The impact of routine and intravascular ultrasound-guided high-pressure postdilatation after drug-eluting stent deployment: the STent OPtimization (STOP) study

Abstract

Objectives: Drug-eluting stent (DES) implantations with low final cross-sectional area (CSA) are associated with adverse clinical outcomes. However, there is no guidance to facilitate optimal stent deployment (SD). The stent optimization (STOP) study was performed to assess DES routine postdilatation (PD) following implantation with intravascular ultrasound (IVUS) guidance.

Methods: Forty-eight patients were included in this single-center prospective study. All DESs were deployed at 16 atm for 20 seconds and underwent routine non-compliant balloon PD (minimum 20 atm for 10 seconds). IVUS performed after SD (blinded) and PD (unblinded) measured CSA at 4 stent reference points. Optimal deployment was defined as distal and proximal stent CSA ≥60% distal and proximal reference CSA; mid and minimum stent CSA ≥70% of distal reference CSA. All per-protocol criteria were required to define optimal SD. Suboptimally deployed DESs underwent further PD with IVUS guidance (IVPD).

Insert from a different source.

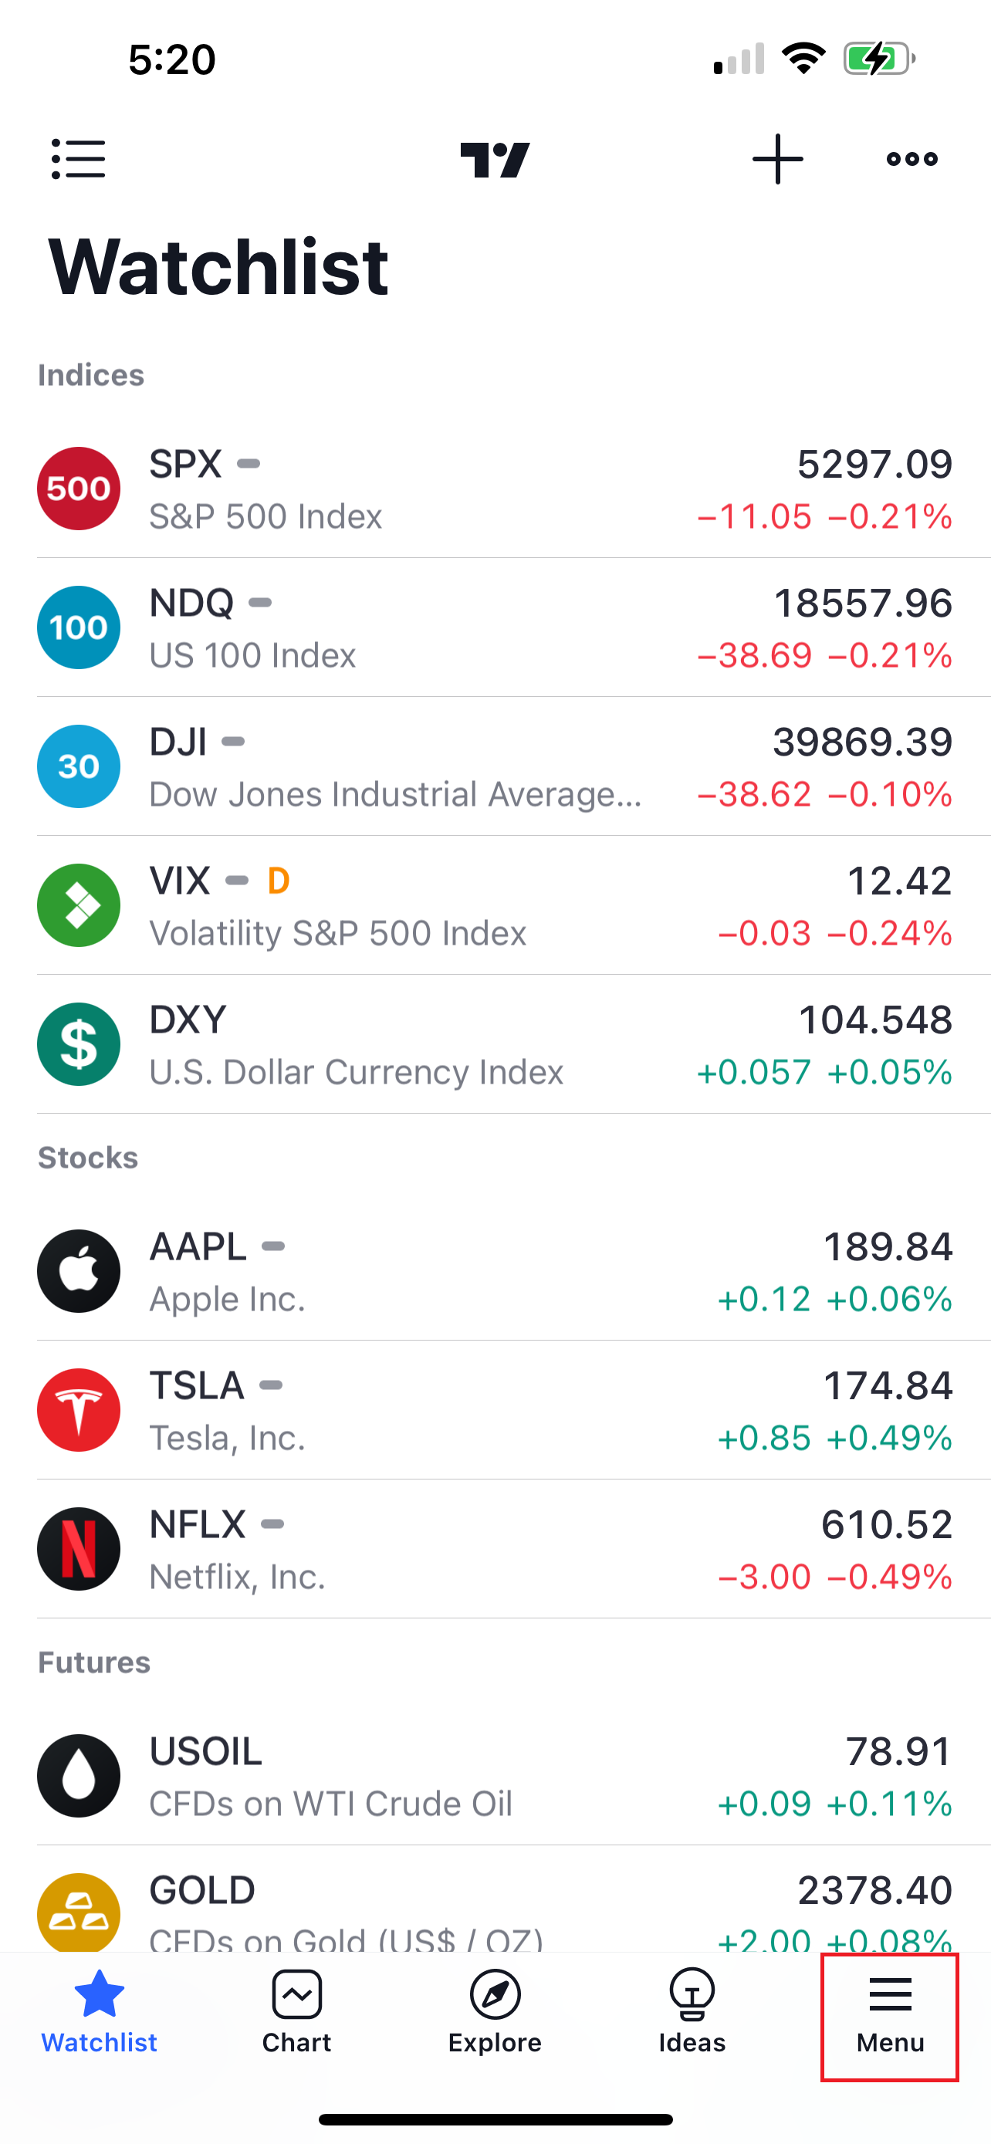Collapse the Indices section header
This screenshot has width=991, height=2144.
click(91, 375)
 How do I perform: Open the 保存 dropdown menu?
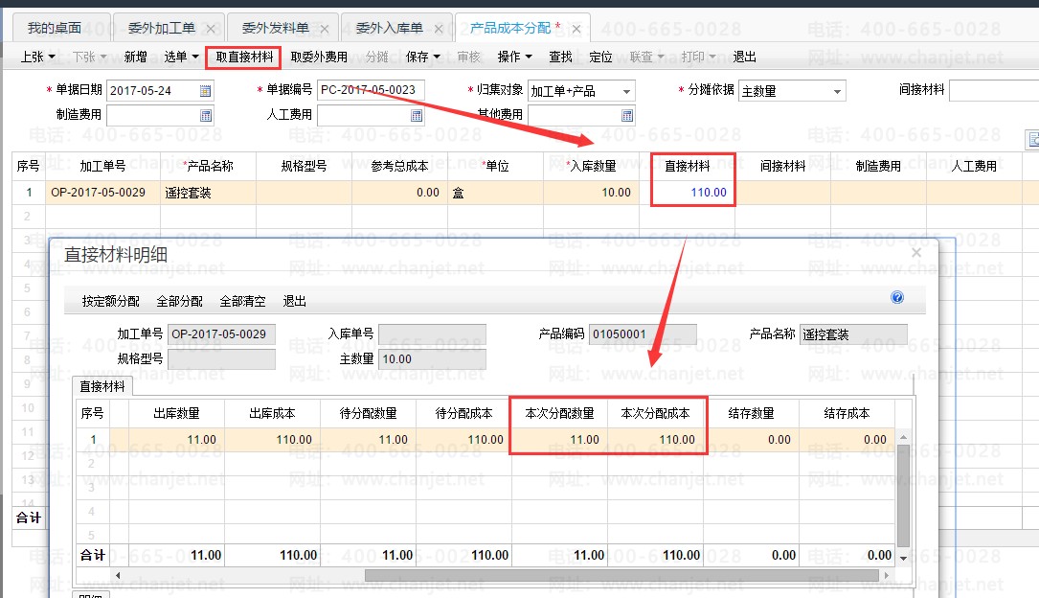[x=422, y=58]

Results: Fifty-two lesions were treated in 48 patients. CSA increased by 20% following PD. STOP criteria were only achieved in 21% of DESs after SD compared to 54% after PD. IVPD was performed in 20 DESs, which increased CSA by a further 21%. STOP criteria were eventually attained in 81% cases (P<.001 for all comparisons).

Conclusion: DES deployment leads to suboptimal deployment, which can be optimized by routine PD. IVUS identifies DES implantations that benefit from further PD. Optimizing final DES-CSA may have longterm clinical benefits, although a randomized study is required.